The operation, which allegedly involved airstrikes on multiple sites in Caracas last month, culminated in an early January raid during which US forces apprehended Maduro and transported him to New York to face drug trafficking charges.

Role of Claude and Palantir

The report said Claude’s deployment occurred through Anthropic’s partnership with Palantir Technologies, whose software platforms are widely used by the US Department of Defense and federal law enforcement agencies.

Reuters said it could not independently verify the claims. The US Defense Department and the White House did not immediately respond to requests for comment, and Palantir also declined to comment.

Anthropic stated it could not discuss operational specifics. “We cannot comment on whether Claude, or any other AI model, was used for any specific operation, classified or otherwise,” a spokesperson said. The company added that any deployment of Claude must comply with its usage policies, which govern how the model can be used. “We work closely with our partners to ensure compliance,” the spokesperson said.

The Defense Department also declined to comment, according to the Journal.

Policy questions and military AI use

Anthropic’s usage policies prohibit Claude from being used to facilitate violence, develop weapons or conduct surveillance. If accurate, the reported involvement of the model in a raid that included bombing operations raises fresh questions about how commercial AI systems are being integrated into military contexts.

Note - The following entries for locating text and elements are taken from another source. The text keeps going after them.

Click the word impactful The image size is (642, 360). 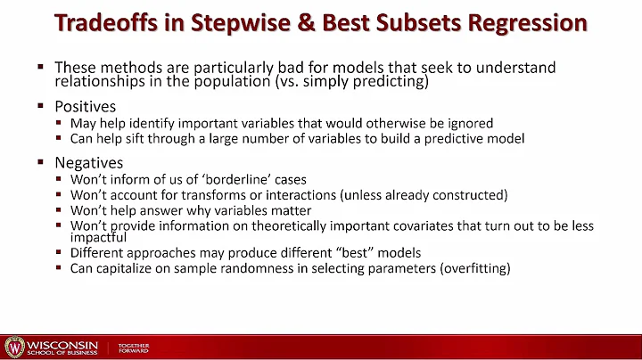click(x=97, y=237)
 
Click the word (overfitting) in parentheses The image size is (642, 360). click(x=470, y=268)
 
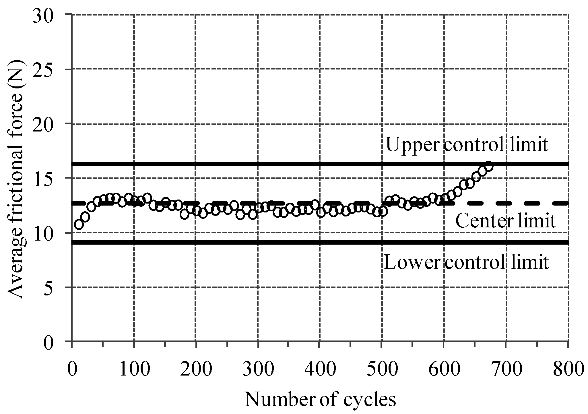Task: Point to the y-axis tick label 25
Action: click(x=46, y=69)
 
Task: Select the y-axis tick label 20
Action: click(x=46, y=124)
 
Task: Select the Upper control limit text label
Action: click(x=467, y=145)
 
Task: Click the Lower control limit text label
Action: click(x=466, y=262)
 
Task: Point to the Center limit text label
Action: click(x=505, y=221)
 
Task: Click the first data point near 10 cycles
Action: click(x=79, y=225)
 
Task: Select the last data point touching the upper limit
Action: click(x=489, y=166)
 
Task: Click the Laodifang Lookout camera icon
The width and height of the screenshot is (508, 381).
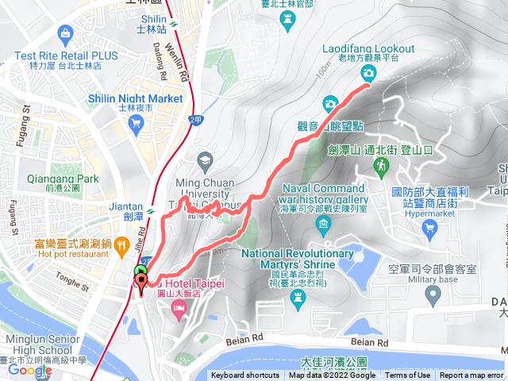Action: pos(368,74)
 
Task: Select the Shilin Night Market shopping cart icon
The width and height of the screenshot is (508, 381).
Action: pos(137,123)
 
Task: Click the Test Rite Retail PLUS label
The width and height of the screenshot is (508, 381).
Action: pos(65,56)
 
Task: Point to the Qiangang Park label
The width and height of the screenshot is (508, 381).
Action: pos(63,179)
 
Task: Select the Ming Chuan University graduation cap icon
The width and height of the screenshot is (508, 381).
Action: pos(206,162)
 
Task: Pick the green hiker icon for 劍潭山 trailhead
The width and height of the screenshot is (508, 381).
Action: pos(381,165)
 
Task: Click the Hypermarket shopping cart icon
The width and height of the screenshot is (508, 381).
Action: pos(429,229)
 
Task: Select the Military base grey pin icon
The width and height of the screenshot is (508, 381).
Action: pos(433,295)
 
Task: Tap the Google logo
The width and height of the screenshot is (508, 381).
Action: pos(29,370)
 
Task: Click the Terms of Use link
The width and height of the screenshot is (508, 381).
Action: pos(408,375)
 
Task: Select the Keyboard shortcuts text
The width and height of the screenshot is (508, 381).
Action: pos(245,375)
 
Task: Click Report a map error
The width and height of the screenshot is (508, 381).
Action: pos(471,375)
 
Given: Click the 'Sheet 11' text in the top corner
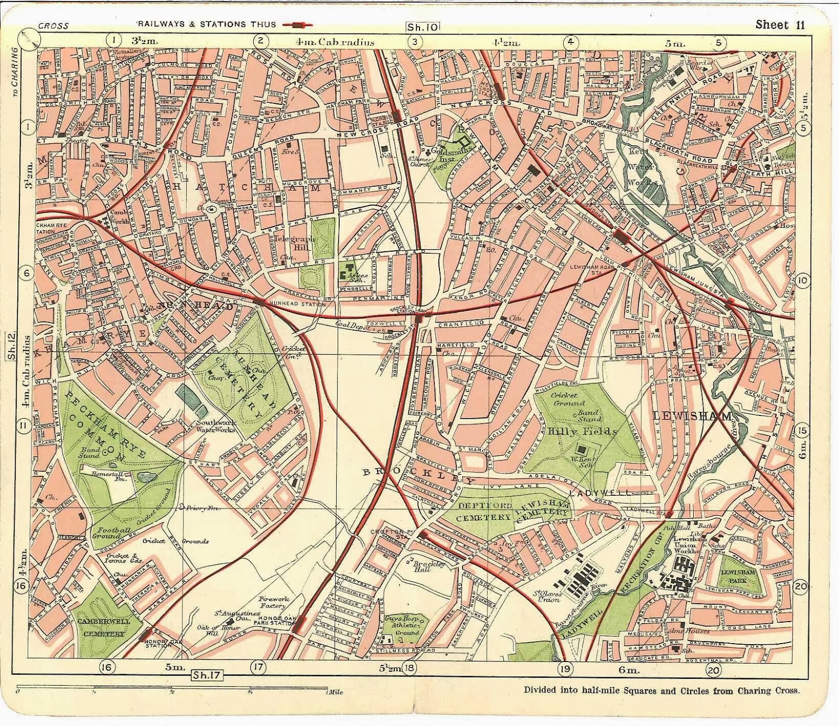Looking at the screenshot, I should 780,25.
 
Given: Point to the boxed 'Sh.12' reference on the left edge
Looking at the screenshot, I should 12,346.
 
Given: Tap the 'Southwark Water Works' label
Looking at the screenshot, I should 215,426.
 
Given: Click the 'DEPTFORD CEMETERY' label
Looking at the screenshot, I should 483,512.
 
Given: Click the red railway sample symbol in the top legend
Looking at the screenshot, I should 297,24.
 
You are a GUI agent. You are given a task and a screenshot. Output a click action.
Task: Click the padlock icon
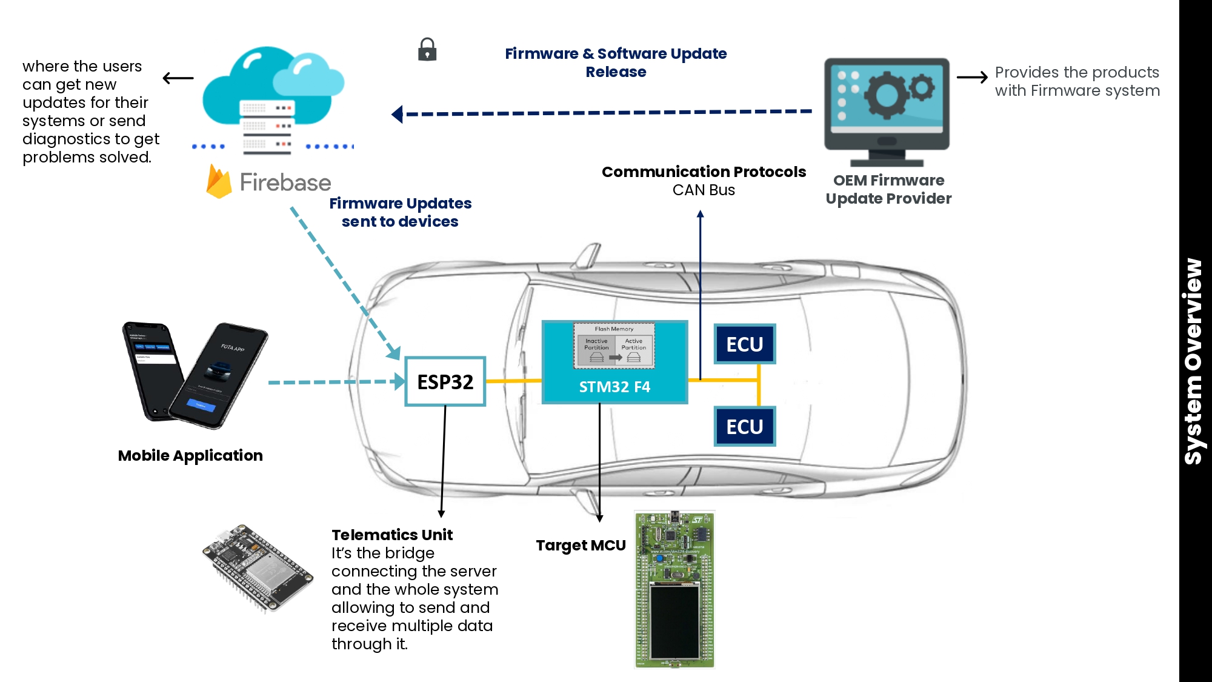coord(427,49)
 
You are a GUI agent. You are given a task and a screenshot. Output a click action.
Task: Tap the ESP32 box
coord(445,381)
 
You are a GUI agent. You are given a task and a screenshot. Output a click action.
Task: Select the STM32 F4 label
coord(614,387)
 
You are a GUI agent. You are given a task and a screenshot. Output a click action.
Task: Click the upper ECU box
coord(745,344)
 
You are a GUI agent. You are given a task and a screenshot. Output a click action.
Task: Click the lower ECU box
coord(745,427)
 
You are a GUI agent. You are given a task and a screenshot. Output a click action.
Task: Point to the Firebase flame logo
coord(219,181)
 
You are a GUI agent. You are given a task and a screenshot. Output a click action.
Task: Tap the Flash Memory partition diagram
coord(614,346)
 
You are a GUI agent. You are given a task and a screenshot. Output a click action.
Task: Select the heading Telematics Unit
coord(392,535)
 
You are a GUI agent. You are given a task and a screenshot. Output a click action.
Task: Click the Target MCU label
coord(581,546)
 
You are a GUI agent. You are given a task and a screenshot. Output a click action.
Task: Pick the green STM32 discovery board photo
coord(675,589)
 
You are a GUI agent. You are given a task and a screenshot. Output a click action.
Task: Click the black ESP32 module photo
coord(257,569)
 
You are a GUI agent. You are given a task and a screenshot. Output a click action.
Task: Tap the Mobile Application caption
coord(190,455)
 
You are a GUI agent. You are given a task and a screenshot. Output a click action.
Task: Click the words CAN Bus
coord(704,190)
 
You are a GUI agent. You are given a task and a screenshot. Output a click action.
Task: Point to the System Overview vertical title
coord(1194,361)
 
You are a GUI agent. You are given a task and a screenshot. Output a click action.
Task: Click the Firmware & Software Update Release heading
coord(616,62)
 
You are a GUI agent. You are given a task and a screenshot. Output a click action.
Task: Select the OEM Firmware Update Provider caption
coord(888,189)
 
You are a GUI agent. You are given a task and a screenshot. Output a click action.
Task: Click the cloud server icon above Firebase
coord(273,100)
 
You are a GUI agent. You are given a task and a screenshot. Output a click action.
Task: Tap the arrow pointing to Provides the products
coord(972,78)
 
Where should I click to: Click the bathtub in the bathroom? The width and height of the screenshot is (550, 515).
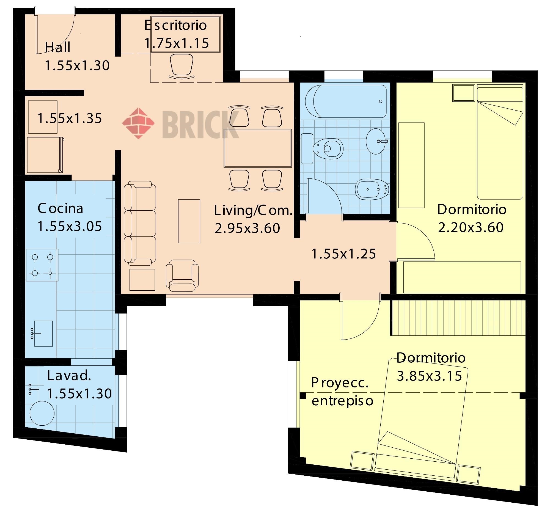coord(346,101)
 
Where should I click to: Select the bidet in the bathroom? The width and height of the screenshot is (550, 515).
coord(372,189)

The Wall Street Journal previously reported that concerns within Anthropic about potential military applications of Claude have prompted administration officials to consider cancelling a contract worth up to $200 million.

According to sources cited by the newspaper, Anthropic became the first AI model developer whose system was used in classified operations by the Pentagon. It remains unclear whether other AI tools were involved in the Venezuela mission for unclassified or support functions.

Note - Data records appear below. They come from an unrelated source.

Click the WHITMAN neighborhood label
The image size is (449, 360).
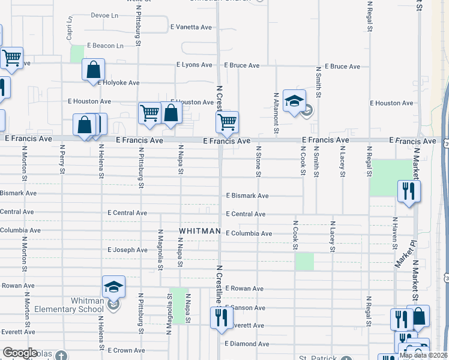200,231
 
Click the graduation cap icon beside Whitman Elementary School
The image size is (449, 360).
113,287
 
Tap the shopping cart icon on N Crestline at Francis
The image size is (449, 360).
227,122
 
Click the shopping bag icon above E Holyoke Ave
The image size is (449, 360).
93,70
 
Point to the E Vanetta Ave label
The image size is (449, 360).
191,27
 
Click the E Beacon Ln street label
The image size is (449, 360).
105,46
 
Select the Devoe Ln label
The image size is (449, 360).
104,15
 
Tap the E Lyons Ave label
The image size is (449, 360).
194,65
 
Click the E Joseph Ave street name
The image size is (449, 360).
127,250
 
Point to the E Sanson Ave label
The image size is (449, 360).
245,308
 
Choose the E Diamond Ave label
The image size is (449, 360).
247,344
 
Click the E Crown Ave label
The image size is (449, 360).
125,350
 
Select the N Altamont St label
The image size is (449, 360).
276,112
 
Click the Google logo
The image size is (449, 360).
20,353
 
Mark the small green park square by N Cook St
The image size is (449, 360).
304,261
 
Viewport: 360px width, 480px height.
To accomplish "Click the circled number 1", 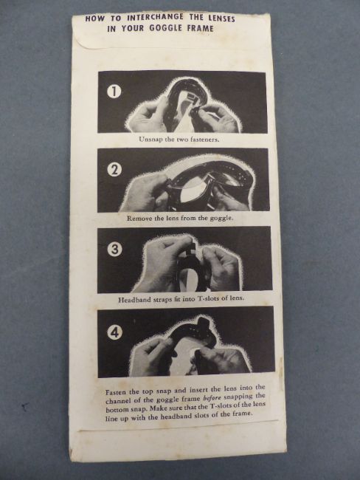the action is pos(114,92).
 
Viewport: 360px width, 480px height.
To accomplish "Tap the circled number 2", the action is pos(114,170).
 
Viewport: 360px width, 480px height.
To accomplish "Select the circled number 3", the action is pos(114,250).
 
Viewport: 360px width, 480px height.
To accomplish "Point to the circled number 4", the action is pos(114,332).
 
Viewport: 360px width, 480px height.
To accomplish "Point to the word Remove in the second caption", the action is pos(138,219).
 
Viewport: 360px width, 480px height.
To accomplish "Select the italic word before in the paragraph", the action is pos(212,398).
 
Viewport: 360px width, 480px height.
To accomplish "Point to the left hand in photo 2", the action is pos(145,193).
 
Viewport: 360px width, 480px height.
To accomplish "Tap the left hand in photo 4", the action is pos(151,357).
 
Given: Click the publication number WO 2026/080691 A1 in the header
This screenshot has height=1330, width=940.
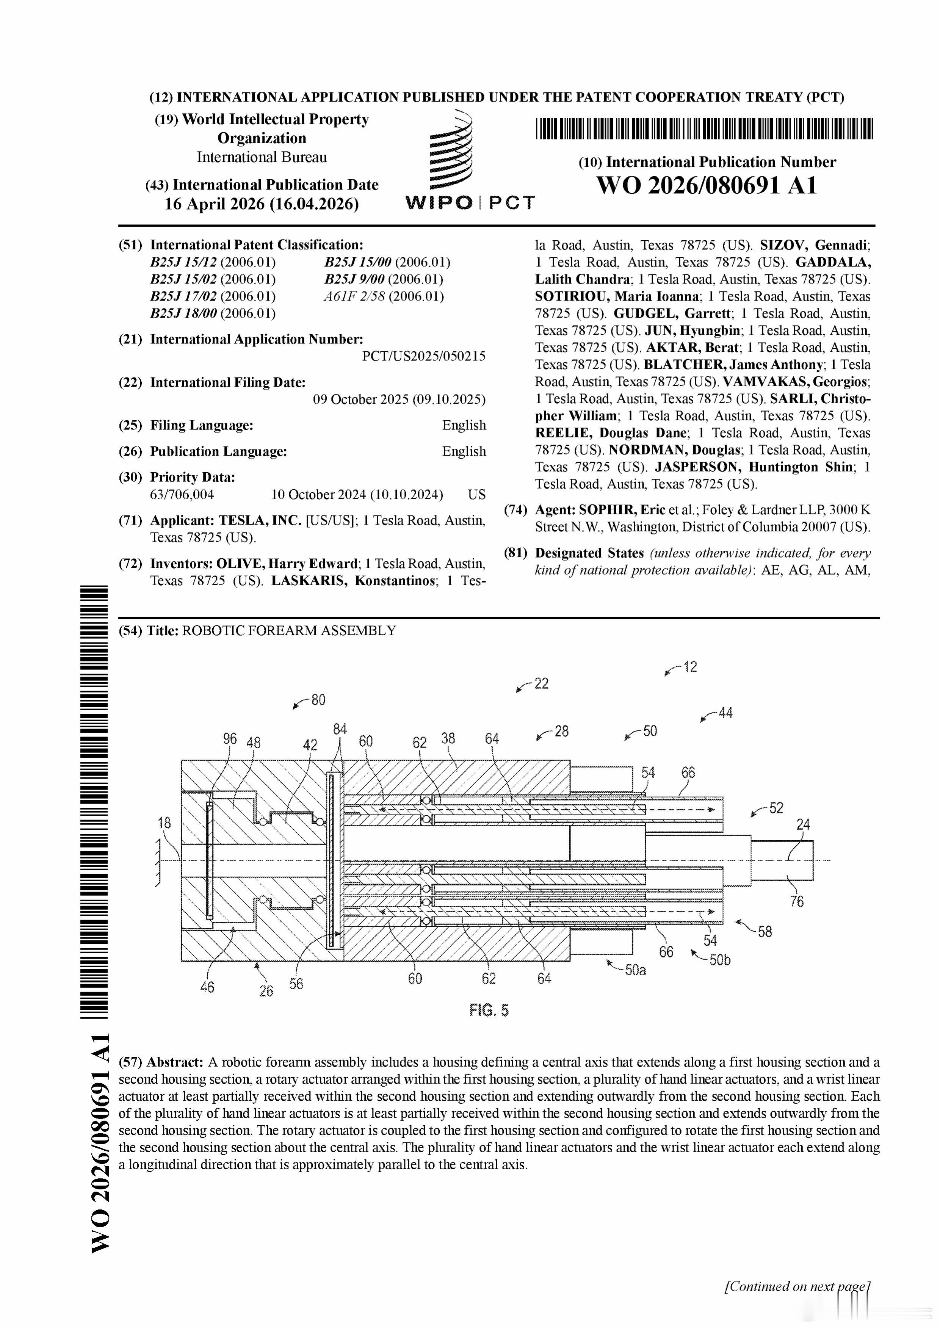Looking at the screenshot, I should [707, 185].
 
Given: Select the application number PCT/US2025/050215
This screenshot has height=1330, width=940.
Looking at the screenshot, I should [423, 356].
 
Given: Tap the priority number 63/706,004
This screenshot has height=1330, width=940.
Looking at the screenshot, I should [182, 495].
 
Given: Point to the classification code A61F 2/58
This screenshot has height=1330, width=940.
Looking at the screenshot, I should [354, 296].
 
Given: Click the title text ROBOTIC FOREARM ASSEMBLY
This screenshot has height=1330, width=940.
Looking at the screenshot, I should [289, 631].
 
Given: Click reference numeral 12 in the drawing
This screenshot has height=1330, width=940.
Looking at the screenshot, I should [690, 667].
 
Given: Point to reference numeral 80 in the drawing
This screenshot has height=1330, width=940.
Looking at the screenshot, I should [318, 700].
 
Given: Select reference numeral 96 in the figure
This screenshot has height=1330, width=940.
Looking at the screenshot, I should [230, 739].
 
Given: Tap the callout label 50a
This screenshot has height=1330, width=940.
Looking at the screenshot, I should [635, 970].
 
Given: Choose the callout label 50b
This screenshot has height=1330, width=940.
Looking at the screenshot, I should [719, 960].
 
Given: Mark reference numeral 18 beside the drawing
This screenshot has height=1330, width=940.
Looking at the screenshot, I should [164, 822].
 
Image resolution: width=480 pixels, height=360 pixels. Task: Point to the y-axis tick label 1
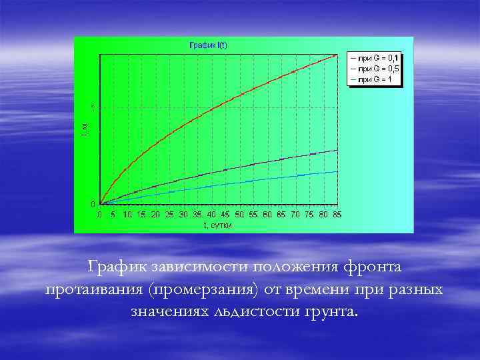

Earlier this week, Reuters reported that the Pentagon has been encouraging leading AI developers, including OpenAI and Anthropic, to make their models available on classified networks with fewer restrictions than those applied to commercial users.

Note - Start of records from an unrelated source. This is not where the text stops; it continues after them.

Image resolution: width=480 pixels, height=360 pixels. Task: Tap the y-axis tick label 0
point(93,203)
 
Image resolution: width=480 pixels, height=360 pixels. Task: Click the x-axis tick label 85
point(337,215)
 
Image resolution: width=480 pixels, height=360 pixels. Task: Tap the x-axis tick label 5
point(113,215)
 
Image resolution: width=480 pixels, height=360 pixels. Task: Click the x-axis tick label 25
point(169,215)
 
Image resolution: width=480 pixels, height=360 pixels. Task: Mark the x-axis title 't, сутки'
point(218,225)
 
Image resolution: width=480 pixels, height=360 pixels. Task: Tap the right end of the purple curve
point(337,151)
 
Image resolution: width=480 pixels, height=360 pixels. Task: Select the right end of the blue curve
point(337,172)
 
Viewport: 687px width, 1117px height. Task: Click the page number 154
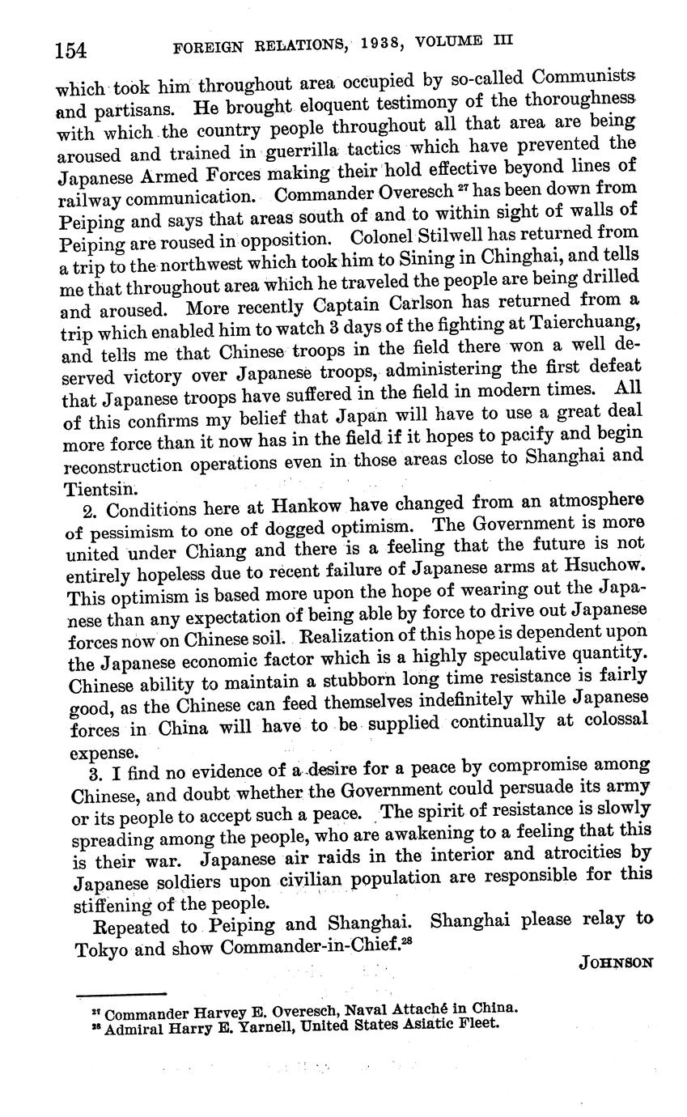click(70, 51)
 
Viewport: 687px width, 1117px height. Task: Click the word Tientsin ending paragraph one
click(89, 489)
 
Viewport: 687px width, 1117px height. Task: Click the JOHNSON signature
click(615, 962)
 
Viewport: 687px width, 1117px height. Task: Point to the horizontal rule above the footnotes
click(121, 993)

While many AI firms are building customised systems for the US military, most operate only on unclassified networks used for administrative or analytical purposes. Anthropic is currently the only major AI developer whose system is accessible in classified environments through approved third-party partnerships, though government users are still bound by its policies.

Anthropic, founded in 2021 by former OpenAI executives including CEO Dario Amodei, positions itself as a safety-focused AI company. Amodei has repeatedly called for stronger regulation and guardrails around advanced AI systems.

At a January event announcing Pentagon collaboration with xAI, Defense Secretary Pete Hegseth reportedly said the department would not “employ AI models that won’t allow you to fight wars,” referring to discussions with Anthropic.

What is Anthropic’s Claude?

Claude is a large language model and chatbot developed by Anthropic. Designed for text generation, reasoning, coding and data analysis, it competes with systems such as OpenAI’s ChatGPT and Google’s Gemini.

Claude can summarise documents, answer complex questions, generate reports and assist with programming tasks. Anthropic markets it as a safety-oriented AI system with explicit restrictions against supporting violence, weapon development or surveillance.

The reported use of Claude in the Maduro operation underscores the growing intersection between commercial AI development and national security operations — a space where debates over ethics, oversight and regulatory safeguards continue to intensify.